Dwelling in Delhi
It was a long awaited moment when the plane finally touched down in New Delhi. My Durga Puja vacation had just begun, and I would be enjoying with my friends for the next two weeks in Delhi and Manali. This article is all about my experiences in New Delhi, and I have a lot to tell you, so let’s begin!
The capital city of India was a completely different sight compared to what I had seen living here for the past two years. It was glamorous, bustling and buzzing. The whole environment was titillating our senses; there was so much to see, hear and smell, not to mention the heavenly taste of different Indian dishes cooking in different stalls and restaurants.
Over the next few days, we would meet some interesting and wonderful people living in and around Delhi. There was the occasional aggressive rickshaw driver having a bad day from all the traffic of course. There were also the shopkeepers in the market areas who hassled and badgered to do some business with them. And yes, it was unsettling. Then again, we had interesting conversations with different people, from street vendors to waiters who told us their stories of day to day lives, and dreams and aspirations for the future.
Let me tell you that this wasn’t a very luxurious touristy trip; we didn’t visit many of the local attractions. Rather, we roamed around in the different neighborhoods and streets of Old Delhi and New Delhi. While actually travelling through the place, I realized that I have had a misconception about the whole Delhi area being very unclean and dirty.
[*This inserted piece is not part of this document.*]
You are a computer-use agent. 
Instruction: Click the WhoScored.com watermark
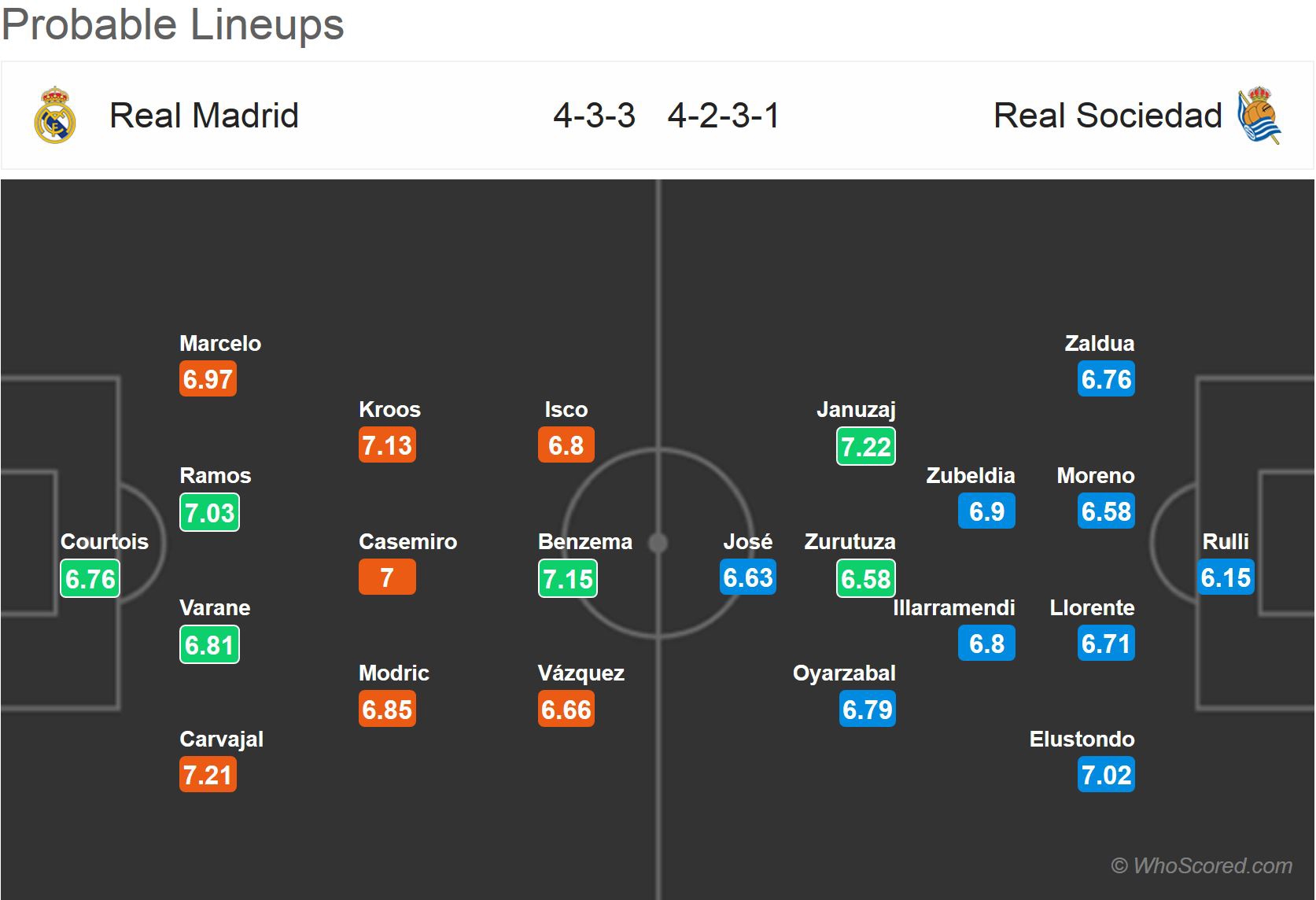click(1202, 866)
During our strolls, we found that for the most part, New Delhi is well maintained and tidy, although some older areas were littered and abandoned by the government.
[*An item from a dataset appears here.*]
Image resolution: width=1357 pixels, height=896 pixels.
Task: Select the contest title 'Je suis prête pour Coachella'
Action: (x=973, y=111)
Another place we spent a lot of time was in the major market areas of the city. You can get almost anything you need from nearby flea markets, be it a quick snack or a small tent for camping. The prices of commodities are very cheap, and the most of the vendors are open to bargaining. The options available are generic, but you get decent quality worth the price. So if you are in the mood for a shopping spree, don’t hesitate to check out the stalls and shamelessly bargain for what you want.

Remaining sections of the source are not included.